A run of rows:
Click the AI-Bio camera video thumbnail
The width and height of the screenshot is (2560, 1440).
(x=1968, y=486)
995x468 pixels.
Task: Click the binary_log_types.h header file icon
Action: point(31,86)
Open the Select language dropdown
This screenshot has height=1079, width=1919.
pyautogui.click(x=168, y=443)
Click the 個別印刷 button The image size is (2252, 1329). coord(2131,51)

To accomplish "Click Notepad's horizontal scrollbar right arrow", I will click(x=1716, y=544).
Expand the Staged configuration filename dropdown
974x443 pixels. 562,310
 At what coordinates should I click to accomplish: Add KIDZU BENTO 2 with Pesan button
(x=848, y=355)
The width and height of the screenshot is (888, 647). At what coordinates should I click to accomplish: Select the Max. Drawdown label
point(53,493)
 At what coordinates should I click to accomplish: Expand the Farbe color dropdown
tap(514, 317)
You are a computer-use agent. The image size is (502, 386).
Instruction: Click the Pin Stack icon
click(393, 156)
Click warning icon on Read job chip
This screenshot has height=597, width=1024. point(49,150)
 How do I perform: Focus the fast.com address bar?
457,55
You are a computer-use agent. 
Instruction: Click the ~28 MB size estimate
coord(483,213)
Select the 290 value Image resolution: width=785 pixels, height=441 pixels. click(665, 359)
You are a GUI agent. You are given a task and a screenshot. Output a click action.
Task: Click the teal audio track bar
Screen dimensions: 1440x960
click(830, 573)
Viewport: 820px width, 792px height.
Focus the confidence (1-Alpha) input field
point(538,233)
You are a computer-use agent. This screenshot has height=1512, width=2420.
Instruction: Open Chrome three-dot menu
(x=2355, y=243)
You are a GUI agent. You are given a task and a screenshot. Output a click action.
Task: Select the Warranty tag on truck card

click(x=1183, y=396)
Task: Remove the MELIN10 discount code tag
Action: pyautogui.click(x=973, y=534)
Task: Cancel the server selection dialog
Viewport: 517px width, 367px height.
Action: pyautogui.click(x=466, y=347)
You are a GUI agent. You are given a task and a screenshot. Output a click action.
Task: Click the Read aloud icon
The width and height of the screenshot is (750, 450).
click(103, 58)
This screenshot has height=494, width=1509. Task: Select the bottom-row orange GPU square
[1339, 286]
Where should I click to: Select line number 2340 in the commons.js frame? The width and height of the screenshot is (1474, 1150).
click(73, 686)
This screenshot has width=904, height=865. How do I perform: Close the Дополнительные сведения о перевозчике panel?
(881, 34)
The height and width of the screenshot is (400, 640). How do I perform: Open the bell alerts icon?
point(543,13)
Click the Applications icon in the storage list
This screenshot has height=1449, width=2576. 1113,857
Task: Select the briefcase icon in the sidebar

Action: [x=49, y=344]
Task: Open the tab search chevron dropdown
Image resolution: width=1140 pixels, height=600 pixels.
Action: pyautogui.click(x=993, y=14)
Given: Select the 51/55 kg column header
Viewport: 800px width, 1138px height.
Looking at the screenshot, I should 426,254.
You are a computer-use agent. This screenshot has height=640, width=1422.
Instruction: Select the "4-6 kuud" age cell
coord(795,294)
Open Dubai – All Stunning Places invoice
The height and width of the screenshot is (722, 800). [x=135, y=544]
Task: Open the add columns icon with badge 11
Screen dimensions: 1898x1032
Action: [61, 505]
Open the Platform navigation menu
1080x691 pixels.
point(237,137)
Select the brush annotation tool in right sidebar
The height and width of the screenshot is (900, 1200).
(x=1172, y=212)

PROBLEM STATEMENT ::
Copy out the rows word for word, from the start of the rows through the line containing "Open the Select language dropdown".

RESPONSE FOR THIS EXERCISE ::
Click the AI-Bio camera video thumbnail
The width and height of the screenshot is (2560, 1440).
(x=1968, y=486)
995x468 pixels.
Task: Click the binary_log_types.h header file icon
Action: point(31,86)
Open the Select language dropdown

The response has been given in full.